* [SHORT EXERCISE] Rewrite the material below, replacing "Screen dimensions" with "Display size" and leaving everything else unchanged. Omit the pictures from your answer.

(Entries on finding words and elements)
>>>

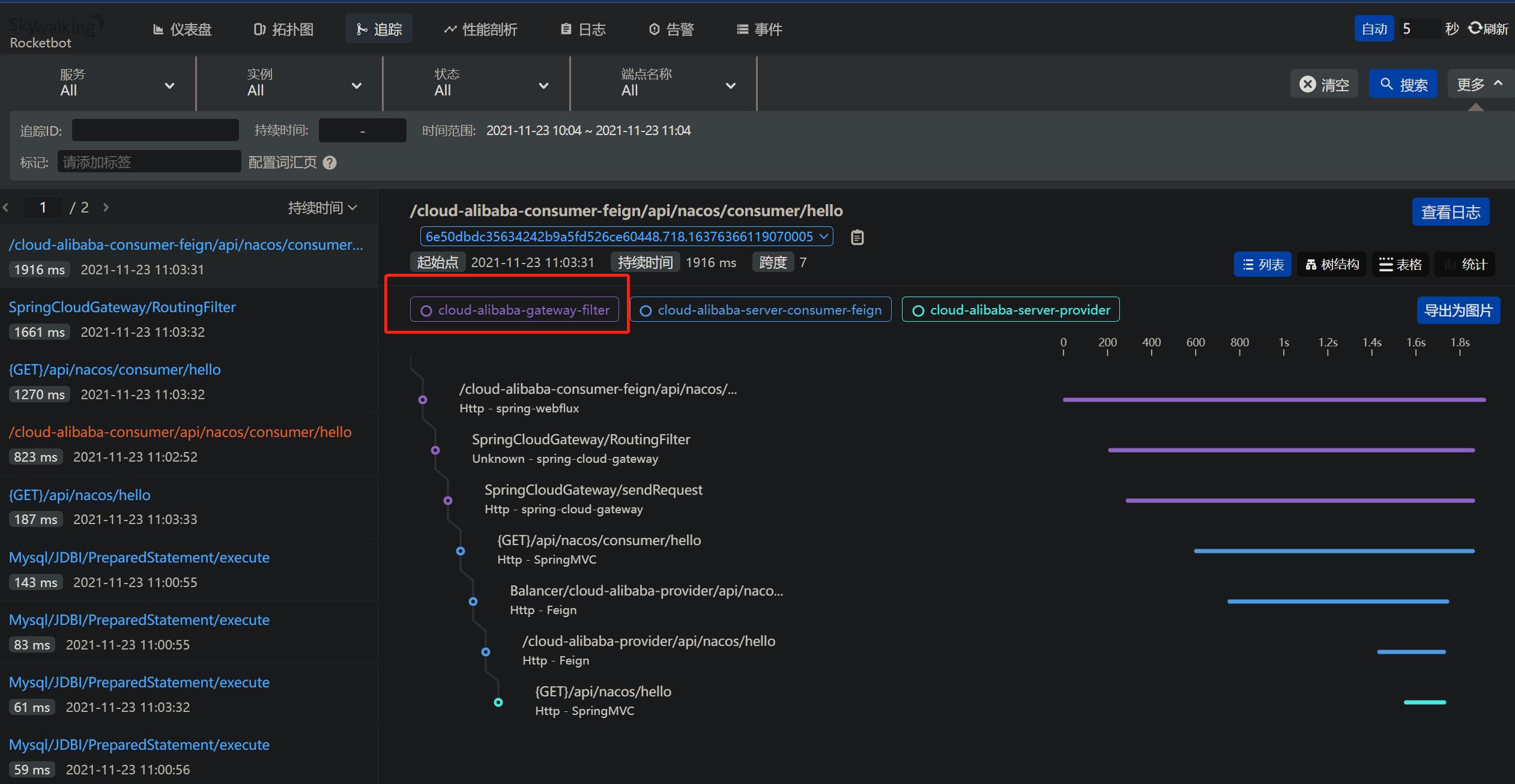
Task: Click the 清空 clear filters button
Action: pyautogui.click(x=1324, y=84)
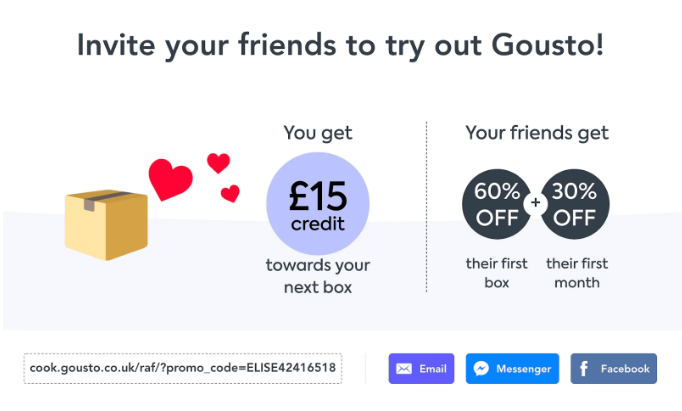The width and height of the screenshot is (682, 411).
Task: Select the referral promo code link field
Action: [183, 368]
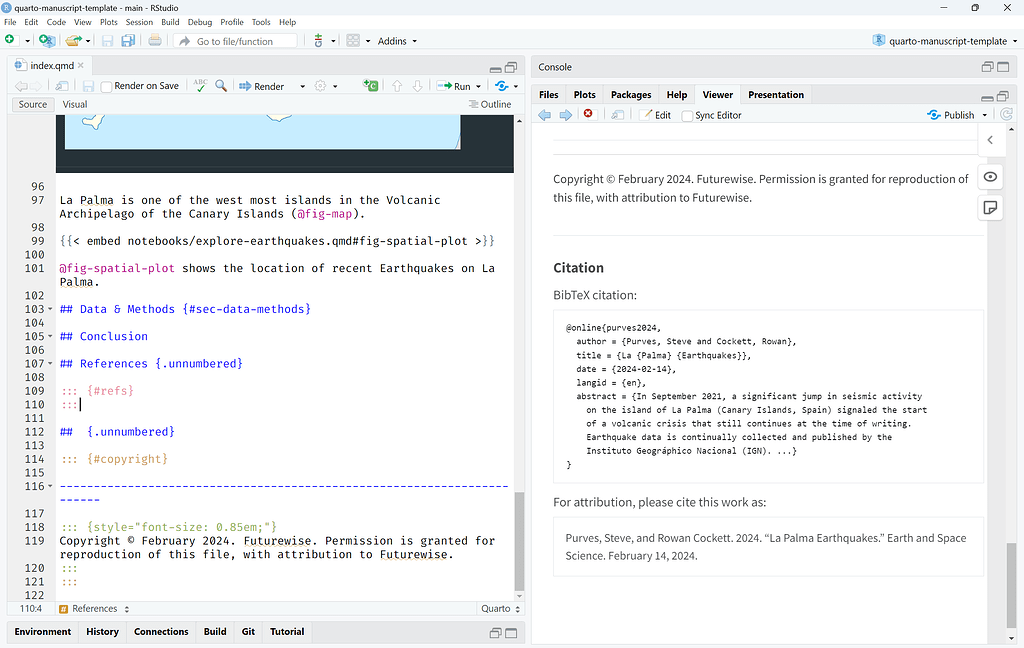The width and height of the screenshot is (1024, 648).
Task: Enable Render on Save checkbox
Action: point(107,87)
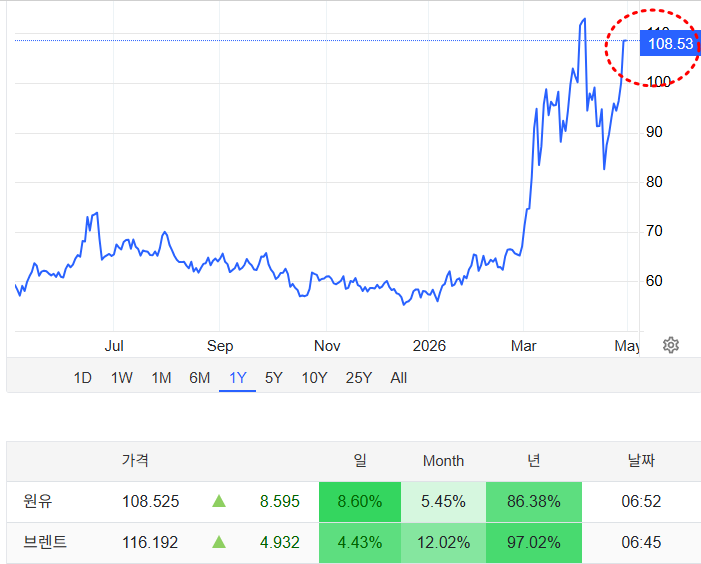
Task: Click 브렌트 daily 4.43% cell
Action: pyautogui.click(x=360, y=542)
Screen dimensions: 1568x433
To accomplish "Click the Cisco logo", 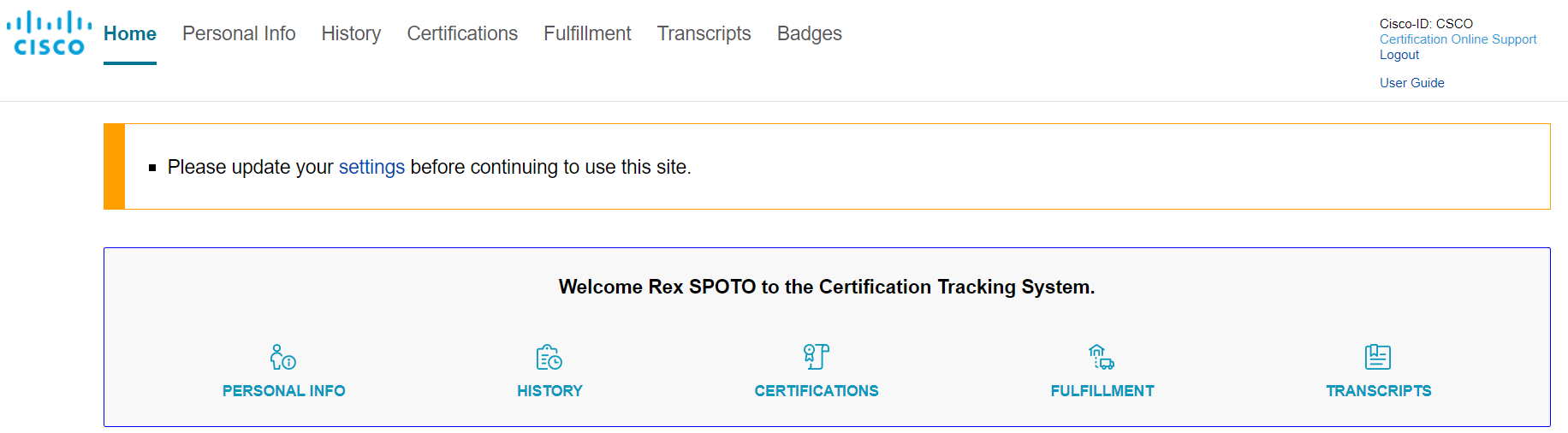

<<<

* [EXERCISE RESPONSE]
Task: Click the 清空 clear filters button
Action: pyautogui.click(x=1324, y=84)
The width and height of the screenshot is (682, 411).
Task: Select the referral promo code link field
Action: [183, 368]
The width and height of the screenshot is (1024, 648).
Task: Enable Render on Save checkbox
Action: point(107,87)
Task: Click 브렌트 daily 4.43% cell
Action: pyautogui.click(x=360, y=542)
Display size: 1568x433
To accomplish "Click the Cisco logo", 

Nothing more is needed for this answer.